巨大メーカーからベンチャーへ。がむしゃらに吸収した3年間

3年間のメーカー勤務を経て、次に選んだのはウェブ広告のプラットフォームを扱うITベンチャー企業。小学生の頃にウェブサイトを制作したことがあったり、大学時代にはゼミでマーケティングを学んだりしてでいたので、ウェブや広告には興味を持っていました。「安定や安心は全て捨てよう」と決意しての転職でした。

ここでは、これまでの仕事内容から一転して、ベンチャーらしく「自分で考えて自分で行動する」ことが求められました。自社広告媒体の案件運用を担当した後、他社広告媒体の代理販売事業の立ち上げと自社動画広告事業の再建を手がけました。

広告代理店事業は、もともと取り扱っていた自社広告商品に、他社の広告商品も抱き合わせようという方針のもとに立ち上がった部署。動画広告事業は、当時の新商品だった動画広告の専門部署。どちらも売上を順調に伸ばすことができ、2年目の終わりに社内事業部側でもっとも優れた実績を収めたとして表彰されて、嬉しかったですね!

事業の立ち上げや再建に挑戦した2社目では、ベストスタッフ賞を受賞した。

新しい学びも多かった。例えば自分で解決できる領域を広げたくて、SQLを独学で身につけました。これまでシステムサイドに繋がなければわからなかったことも、ある程度一人で対応できるように。

望んだ働き方ができて、成果も出ていて、成長できている実感がありました。

ですが3年目で、新しいことがしたくなった。もっと未成熟な新規事業でマーケティングをやってみたいと思うようになったんです。一つのプロダクトに関してユーザーやファンを増やして育てていくような、これまでよりもっと幅広い領域を手がけたいなと。

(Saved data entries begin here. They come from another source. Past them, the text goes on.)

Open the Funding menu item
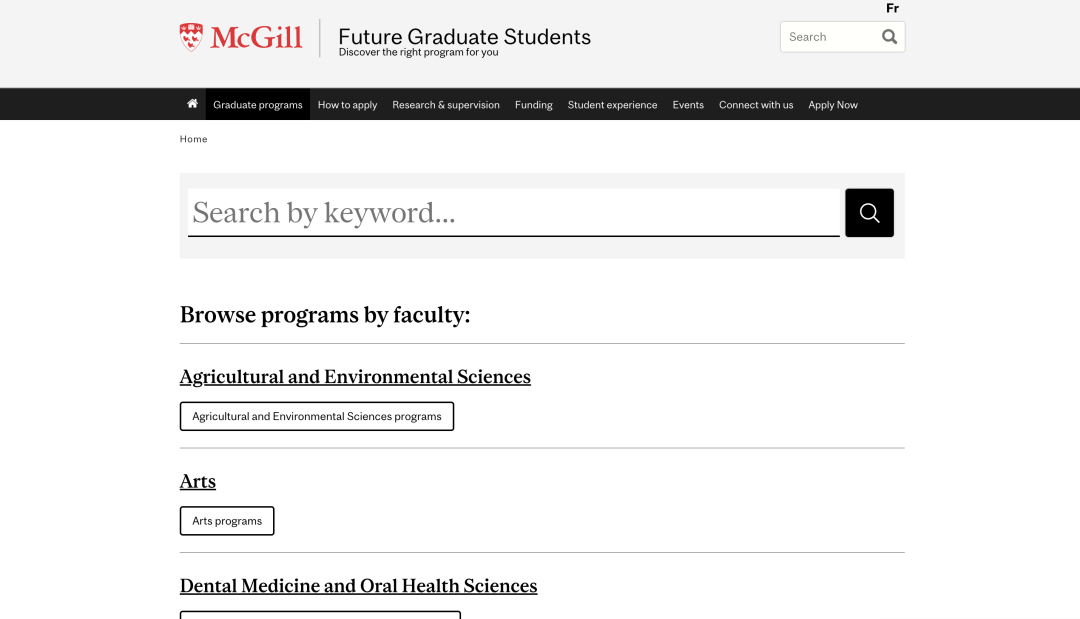Viewport: 1080px width, 619px height. pos(533,105)
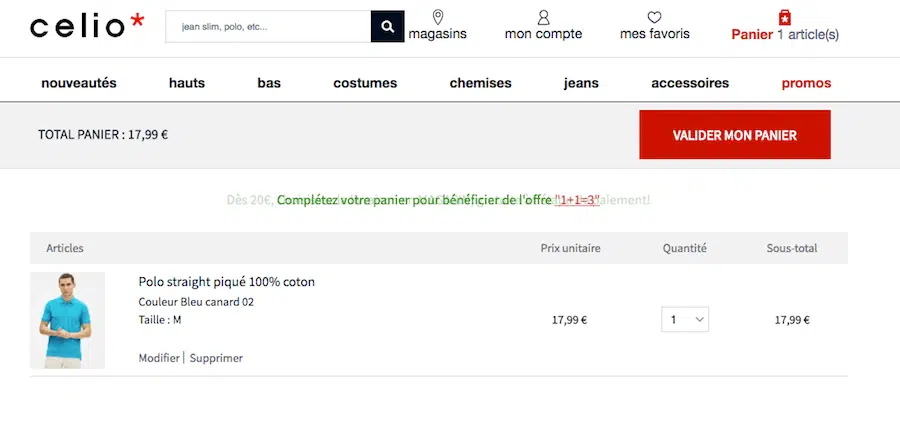Click the magnifying glass search button
This screenshot has width=900, height=437.
point(387,27)
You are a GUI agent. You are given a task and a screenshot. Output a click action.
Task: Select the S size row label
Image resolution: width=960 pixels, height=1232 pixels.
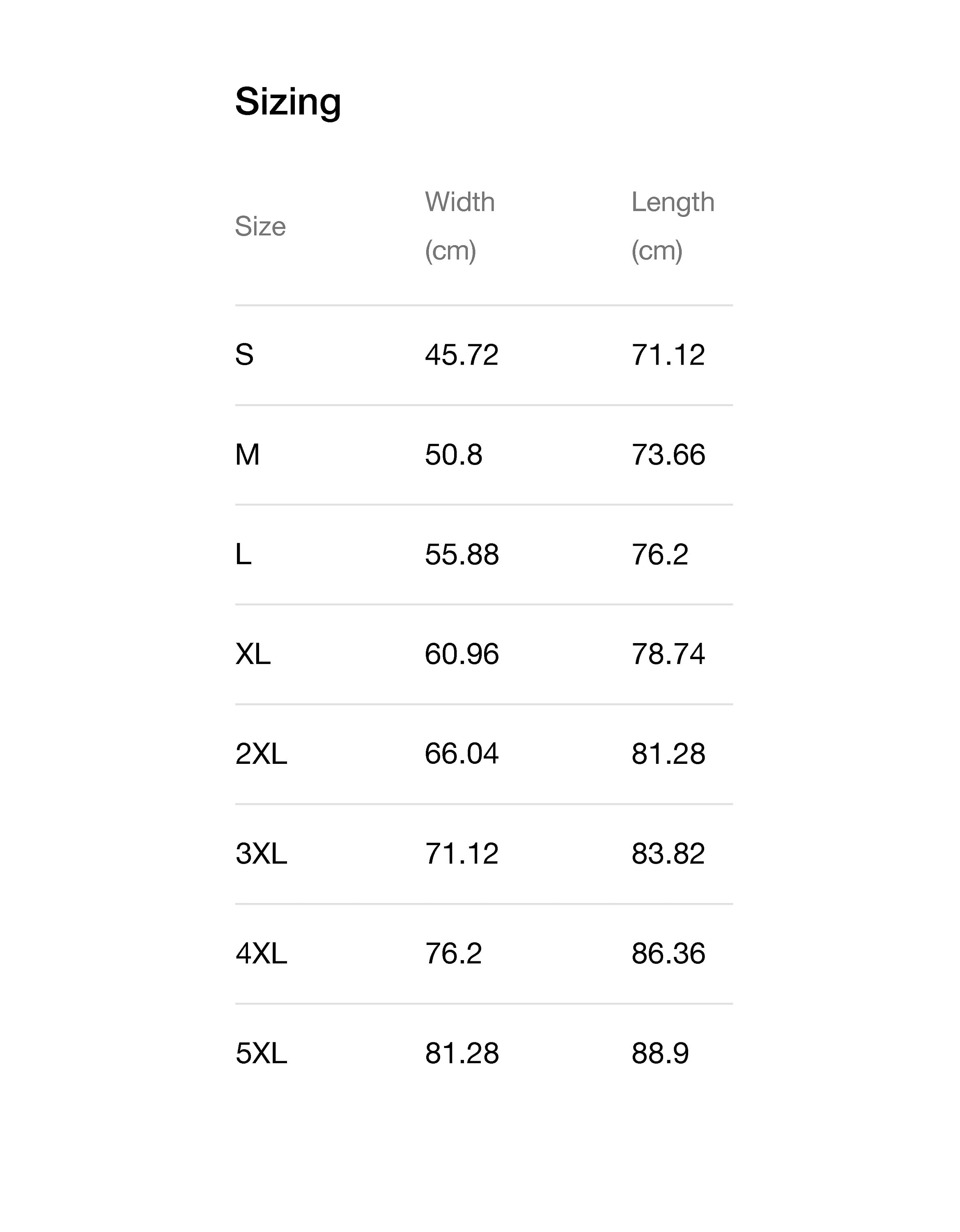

BtoCのプロダクトを持っていて挑戦できそうな環境を探していた時に、ウォンテッドリーからスカウトをもらいました。裁量権が大きく、自律自走が求められるチャレンジングな環境でありながら、社内の人の雰囲気はとても温かく感じられました。当然“シゴトでココロオドルひとをふやす”という価値観にも共感できたし、自分の成長と共に社会的なインパクトにつながることができそうな予感もあり、入社を決めました。

立ち上げ期の壁を乗り越えた先で、「自分しかいない」と思えた

入社後は、順風満帆という訳ではなかったと思います。最初の配属は、新規事業だった「Wantedly People」に付随する自社広告の営業部隊。その後に、営業が受注してきた広告案件の運用に回りました。

この期間は今から思うと暗黒期だったなと思います(笑)。社内に「集中部屋」って呼ばれてるすごく暗い部屋があるんですけど、当時の僕はそこで朝から晩まで一人で仕事をしていて(笑)。思っていたよりもずっと泥臭い業務が必要で、厳しさは想像以上でした。新規事業の大変さを味わったと思います。

最初の関門となった“暗黒期”は、「集中部屋」で一人戦った。(写真は再現)

そんな中、新境地が突如開けるような出来事がありました。社内の組織変更でビジネス側の体制を作り直すことになったんです。

誰がイニシアチブを取るのかが争点になったとき、僕も色々考えて、いろんな人と話をして。そのときに「ビジネスとして、Peopleを次のステージに連れていくのは俺の役割なんだな」と思ったんです。社内のメンバーからの期待や、当時の自分の置かれたポジションを考えても、「俺しかいねえな!」って(笑)。目の前に急に挑戦できるステージが現れた感じでした。

ガバナンスを意識した仕組みづくりに、大企業での経験が生きてきた

自分が新規事業室で出会った最初の責任者は、“天才”と言って遜色ないような人間でした。前職で新規事業の立ち上げ経験をたくさん積んでいて、スピード感や知識の幅がめちゃくちゃある。圧倒的にすごいなって思いました。

ただ僕に関していうと、大企業出身で、コンプライアンスとか法令遵守意識を叩き込まれていて。“ゼロイチ”フェーズでは何よりもスピード感が重視されますが、今のPeopleは第1ステージを経て新たにマネタイズの仕組みを確立していかなければならないとき。だからこそ、僕の経験が生かせると思いました。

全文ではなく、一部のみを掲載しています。